The Uri Party has decided to introduce a new bill to greatly revise the Registration of Periodicals Act, on media arbitration and damage compensation, and a revision of the Broadcasting Act. These bills, however, have several problems.
The newspaper bill in particular, contrary to its name, harms the newspapers’ function to uphold the public’s right to know and contains grave unconstitutional elements that go against our basic order of free democracy.
The bill does not promote the public’s right to know by allowing the free publishing of autonomous newspapers. On the contrary, the bill would allow the government to control the newspapers’ content in a particular direction.
For example, publishers of regular daily periodicals or news broadcasters must keep a guideline book issued by the government’s editing committee in their main offices. This committee must consist of members of the newspapers’ editorial staff who represent the business and employees who are in charge of news coverage and printing.
However, the principle that this committee should be run on the joint decision of the management and labor is an excessive restriction of the basic freedom of newspapers, a restriction that goes against the Constitution and the legal order and a violation of Articles 1 and 3 of Section 21 of the Constitution.
The right of editing is a right acknowledged by the Constitution, but it is a right that is included in the internal freedom of the media, an exclusive right that a particular party holds in a monopoly. It is not a right that is subject to a joint decision exercised through the formation of a particular committee in which all members of the production process participate.
To decide basic guidelines for editing compulsory laws and to impose fines or even prison sentences for violations brings up grave issues.
Not only is there a question of whether it is compatible with the constitutional principle of legality and the principle that the state must not arbitrarily inflict severe punishment, it also violates the essence of the freedom of speech and of the media. The law reminds one of the oppressive “Media Basic Act” of the 1980s that especially emphasized the public function of the media.

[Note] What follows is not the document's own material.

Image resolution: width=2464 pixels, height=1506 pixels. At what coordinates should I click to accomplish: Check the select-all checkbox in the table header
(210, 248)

The new bill even provides for the creation of a readers’ committee, the “reader” in the bill referring to the consumer who is buying the news as a product. But this erroneously portrays a freedom of speech issue and the regulation of newspapers as a consumer issue.
Could such a “popular system” that allows the “reader,” whose entity is ambiguous and who is not a stockholder of a newspaper company, to participate in the making and publishing of the newspaper? Could such a “popular system” that doles out administrative penalties for legal violations be acceptable in our country’s constitutional order of free democracy?
Despite a Constitutional Court ruling that said advertisements are covered under the freedom of speech, the Uri Party’s bill stipulated that the newspaper publisher must “not confuse articles with advertisements and distinguish clearly between the two in editing.” This is a clear pre-emptive restriction of the freedom of expression.
Restricting or reorganizing newspaper firms artificially and compulsively by law violates the rights of property, the freedom of business and the freedom of the media in our constitutional order of free democracy and market economy.
Yet, while admitting that the new Internet-based media has grown sharply in stature and influence, the government seems reluctant to accept new forms of the media. It still forbids cross management among the media, such as the broadcasting business of newspapers.
The media’s life is in its autonomy.
This proposed newspaper act goes against the cultural identity of Korea. Korea is a country that aims to protect the media’s freedom of speech and the right of an independent media, free from the government’s influence. Korea also upholds a free democracy as a constitutional right.

* The writer is a professor of constitutional law at Soongsil University. Translation by the JoongAng Daily staff.